• Question: what would happen if a particle accelerator explodes

    Asked by anon-217218 to Edoardo on 13 Jun 2019.
    • Photo: Edoardo Vescovi

      Edoardo Vescovi answered on 13 Jun 2019: last edited 13 Jun 2019 9:36 pm


      It doesn’t blow up. I describe what it is before saying why.

      In short, a particle accelerator is a machine that accelerates particles to high speed. The goal is making them hit each other, produce new particles and measure their properties (mass, electric charge, speed, how fast spinning like a toy top, …) as they fly off from the accelerator. Think of coloured billiard balls hitting head-on, turning into other colours in a split second and bouncing back to you.

      Take LHC for example. It is today’s most famous accelerator in CERN in Switzerland. It is a circular tube with nothing — even air — inside. You see pictures here https://cds.cern.ch/record/1211045. Tiny particles fly in circles at 186 000 miles/second. They’re protons, the same particles that made up atoms in anything around us. I’m no expert in precise numbers, but read that there are 100 billion protons travelling together in one direction, the same number in the opposite, and they collide head-on at some special areas along the ring.

      They cannot possibly cause an explosion, despite number and speed. When they collide, all energy goes into new particles, which fall then on the detectors. If protons go off tangent, the tube stops them, because a nail-sized piece of it contains an extremely huge number of atoms.

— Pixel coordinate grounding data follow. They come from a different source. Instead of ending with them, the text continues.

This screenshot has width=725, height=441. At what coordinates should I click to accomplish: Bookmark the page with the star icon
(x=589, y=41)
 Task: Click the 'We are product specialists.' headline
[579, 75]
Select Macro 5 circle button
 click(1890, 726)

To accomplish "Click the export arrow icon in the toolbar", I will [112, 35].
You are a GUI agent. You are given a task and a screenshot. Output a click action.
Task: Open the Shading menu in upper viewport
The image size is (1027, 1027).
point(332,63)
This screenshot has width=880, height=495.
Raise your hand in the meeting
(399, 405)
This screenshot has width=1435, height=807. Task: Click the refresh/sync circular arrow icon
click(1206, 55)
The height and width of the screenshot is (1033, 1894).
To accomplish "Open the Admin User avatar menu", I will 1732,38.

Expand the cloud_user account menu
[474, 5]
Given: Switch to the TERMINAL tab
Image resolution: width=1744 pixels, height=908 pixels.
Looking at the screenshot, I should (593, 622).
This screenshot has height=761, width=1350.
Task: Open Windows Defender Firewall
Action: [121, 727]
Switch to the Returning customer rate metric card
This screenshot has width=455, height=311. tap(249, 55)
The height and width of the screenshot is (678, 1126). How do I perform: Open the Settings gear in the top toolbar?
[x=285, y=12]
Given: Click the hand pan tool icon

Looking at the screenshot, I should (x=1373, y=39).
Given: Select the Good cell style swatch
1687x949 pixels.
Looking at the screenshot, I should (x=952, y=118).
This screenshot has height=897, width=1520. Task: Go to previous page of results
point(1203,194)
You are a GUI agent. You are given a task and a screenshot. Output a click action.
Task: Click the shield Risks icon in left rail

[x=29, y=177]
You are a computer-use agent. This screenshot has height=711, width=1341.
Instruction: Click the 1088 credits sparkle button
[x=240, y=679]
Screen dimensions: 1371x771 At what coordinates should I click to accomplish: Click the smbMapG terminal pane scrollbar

      Let’s see what else can fail.
      1) Liquid helium cools the tube down. Pipes break (they did in 2008), release a giant amount of gas and helium doesn’t burn.
      2) A fire breaks out in the electric system. I guess a damaged connection may set wires on fire and release toxic smoke, but no explosion.
      3) An electric black-out shuts the tube down. The worst I can think of is 1) and 2).
      4) It’s true that collisions are energetic, but far more energetic collisions happen in the upper atmosphere when particles from outer space hit air. It has going on for billion years and we’re still alive.
      5) You can worry about something dangerous created in particle collisions. Unknown particles may destroy or a mini black hole suck the planet in. Again, I’m no expert, but I know that scientists checked that is impossible to the best of our knowledge.